== Material for the task

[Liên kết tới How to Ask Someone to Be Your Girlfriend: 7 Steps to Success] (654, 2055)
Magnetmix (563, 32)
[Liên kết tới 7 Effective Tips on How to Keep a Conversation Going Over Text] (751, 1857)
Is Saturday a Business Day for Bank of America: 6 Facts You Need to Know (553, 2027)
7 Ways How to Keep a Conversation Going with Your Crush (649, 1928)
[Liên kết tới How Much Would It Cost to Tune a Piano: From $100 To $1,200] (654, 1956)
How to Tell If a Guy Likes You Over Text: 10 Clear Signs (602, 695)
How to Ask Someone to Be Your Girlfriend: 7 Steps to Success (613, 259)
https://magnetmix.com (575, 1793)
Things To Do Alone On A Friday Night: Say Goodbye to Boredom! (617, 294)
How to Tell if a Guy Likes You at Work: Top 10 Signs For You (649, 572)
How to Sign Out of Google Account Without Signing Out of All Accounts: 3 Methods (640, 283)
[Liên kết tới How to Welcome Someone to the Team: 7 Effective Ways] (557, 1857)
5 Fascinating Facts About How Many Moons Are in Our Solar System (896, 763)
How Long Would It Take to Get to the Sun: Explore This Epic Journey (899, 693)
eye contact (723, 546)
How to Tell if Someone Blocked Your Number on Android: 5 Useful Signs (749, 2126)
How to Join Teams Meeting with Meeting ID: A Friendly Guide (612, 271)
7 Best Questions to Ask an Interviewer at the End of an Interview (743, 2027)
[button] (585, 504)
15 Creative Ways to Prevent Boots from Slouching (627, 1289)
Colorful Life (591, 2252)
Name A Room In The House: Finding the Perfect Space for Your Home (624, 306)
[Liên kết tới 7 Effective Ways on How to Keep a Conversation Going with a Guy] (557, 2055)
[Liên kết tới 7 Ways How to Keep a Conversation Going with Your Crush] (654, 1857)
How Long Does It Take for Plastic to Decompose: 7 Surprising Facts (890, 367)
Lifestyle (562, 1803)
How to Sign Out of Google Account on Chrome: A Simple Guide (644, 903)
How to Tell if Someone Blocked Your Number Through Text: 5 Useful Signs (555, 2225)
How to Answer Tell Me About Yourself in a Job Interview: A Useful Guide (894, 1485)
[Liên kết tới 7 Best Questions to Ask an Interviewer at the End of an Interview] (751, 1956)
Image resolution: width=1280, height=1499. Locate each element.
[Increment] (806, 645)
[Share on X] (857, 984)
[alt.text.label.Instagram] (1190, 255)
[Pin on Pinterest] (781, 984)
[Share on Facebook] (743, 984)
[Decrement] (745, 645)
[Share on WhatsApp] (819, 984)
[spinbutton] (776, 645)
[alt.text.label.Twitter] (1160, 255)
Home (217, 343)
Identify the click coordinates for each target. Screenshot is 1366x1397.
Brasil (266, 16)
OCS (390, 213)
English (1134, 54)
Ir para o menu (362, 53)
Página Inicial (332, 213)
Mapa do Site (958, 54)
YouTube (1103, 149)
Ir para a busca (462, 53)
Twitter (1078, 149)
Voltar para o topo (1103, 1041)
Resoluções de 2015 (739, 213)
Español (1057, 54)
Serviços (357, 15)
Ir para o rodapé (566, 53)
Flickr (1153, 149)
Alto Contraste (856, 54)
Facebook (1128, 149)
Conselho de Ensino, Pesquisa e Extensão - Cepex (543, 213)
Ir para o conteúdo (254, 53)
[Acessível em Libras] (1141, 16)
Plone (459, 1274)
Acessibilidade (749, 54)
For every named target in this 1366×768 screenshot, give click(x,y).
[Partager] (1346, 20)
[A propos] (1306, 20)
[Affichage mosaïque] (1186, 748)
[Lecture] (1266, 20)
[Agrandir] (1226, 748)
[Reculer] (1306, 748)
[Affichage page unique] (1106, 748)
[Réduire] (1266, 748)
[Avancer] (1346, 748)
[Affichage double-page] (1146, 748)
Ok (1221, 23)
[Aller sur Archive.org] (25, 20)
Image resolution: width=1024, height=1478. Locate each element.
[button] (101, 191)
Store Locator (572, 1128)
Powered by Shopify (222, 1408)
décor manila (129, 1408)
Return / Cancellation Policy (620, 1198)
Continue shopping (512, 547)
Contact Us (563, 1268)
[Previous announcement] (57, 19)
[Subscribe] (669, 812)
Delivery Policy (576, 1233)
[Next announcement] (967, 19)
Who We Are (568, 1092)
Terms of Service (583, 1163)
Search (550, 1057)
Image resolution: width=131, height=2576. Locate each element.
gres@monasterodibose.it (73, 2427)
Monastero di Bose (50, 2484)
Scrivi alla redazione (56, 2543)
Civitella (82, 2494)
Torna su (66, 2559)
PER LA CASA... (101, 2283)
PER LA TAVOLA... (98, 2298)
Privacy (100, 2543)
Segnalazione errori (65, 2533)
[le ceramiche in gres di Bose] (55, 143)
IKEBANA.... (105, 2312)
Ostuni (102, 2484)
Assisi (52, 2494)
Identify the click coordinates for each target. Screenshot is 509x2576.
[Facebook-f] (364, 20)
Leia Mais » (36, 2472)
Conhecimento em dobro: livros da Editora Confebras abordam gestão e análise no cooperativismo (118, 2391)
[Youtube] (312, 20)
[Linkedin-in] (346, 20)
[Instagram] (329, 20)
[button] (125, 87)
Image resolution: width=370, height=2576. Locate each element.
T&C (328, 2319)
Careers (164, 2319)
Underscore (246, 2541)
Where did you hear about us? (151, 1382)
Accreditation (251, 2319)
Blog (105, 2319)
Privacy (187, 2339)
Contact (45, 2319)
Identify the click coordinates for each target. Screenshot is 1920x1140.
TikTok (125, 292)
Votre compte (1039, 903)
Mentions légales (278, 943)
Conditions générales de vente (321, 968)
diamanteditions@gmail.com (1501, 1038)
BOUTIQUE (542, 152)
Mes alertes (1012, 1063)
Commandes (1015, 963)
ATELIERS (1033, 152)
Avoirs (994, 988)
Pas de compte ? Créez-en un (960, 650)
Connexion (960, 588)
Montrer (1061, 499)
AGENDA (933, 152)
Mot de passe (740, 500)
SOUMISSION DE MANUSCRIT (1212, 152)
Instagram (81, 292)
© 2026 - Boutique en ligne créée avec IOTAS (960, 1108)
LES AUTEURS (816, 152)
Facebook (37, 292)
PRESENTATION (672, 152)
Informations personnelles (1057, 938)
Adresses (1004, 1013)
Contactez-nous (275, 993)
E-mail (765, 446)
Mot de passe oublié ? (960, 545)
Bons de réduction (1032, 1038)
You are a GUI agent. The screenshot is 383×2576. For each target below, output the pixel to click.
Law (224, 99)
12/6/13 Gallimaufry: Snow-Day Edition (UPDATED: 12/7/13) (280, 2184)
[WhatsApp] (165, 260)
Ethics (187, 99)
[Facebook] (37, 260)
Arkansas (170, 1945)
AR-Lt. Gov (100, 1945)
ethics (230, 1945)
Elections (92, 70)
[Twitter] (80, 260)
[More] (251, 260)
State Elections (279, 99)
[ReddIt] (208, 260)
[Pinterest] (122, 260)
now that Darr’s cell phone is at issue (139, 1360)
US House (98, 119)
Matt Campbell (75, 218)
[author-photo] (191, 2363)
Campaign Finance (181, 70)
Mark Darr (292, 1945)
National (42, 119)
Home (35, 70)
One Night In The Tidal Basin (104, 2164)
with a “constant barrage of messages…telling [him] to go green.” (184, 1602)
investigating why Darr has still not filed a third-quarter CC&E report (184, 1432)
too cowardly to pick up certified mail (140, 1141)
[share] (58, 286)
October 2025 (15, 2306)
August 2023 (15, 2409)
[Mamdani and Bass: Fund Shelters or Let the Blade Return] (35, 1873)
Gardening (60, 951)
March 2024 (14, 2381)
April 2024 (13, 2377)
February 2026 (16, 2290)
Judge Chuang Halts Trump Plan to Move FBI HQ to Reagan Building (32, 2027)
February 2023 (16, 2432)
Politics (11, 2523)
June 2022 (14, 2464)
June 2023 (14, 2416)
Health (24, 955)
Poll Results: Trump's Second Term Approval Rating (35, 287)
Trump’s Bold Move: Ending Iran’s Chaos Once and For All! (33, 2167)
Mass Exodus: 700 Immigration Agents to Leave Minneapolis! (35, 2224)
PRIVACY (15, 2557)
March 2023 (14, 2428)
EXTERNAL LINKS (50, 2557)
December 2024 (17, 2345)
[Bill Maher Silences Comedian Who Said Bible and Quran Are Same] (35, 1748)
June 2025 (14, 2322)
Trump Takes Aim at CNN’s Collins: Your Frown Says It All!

====

Show each line of the data that contains the string "Keep".

[Liên kết tới 7 Effective Tips on How to Keep a Conversation Going Over Text] (751, 1857)
7 Ways How to Keep a Conversation Going with Your Crush (649, 1928)
[Liên kết tới 7 Effective Ways on How to Keep a Conversation Going with a Guy] (557, 2055)
[Liên kết tới 7 Ways How to Keep a Conversation Going with Your Crush] (654, 1857)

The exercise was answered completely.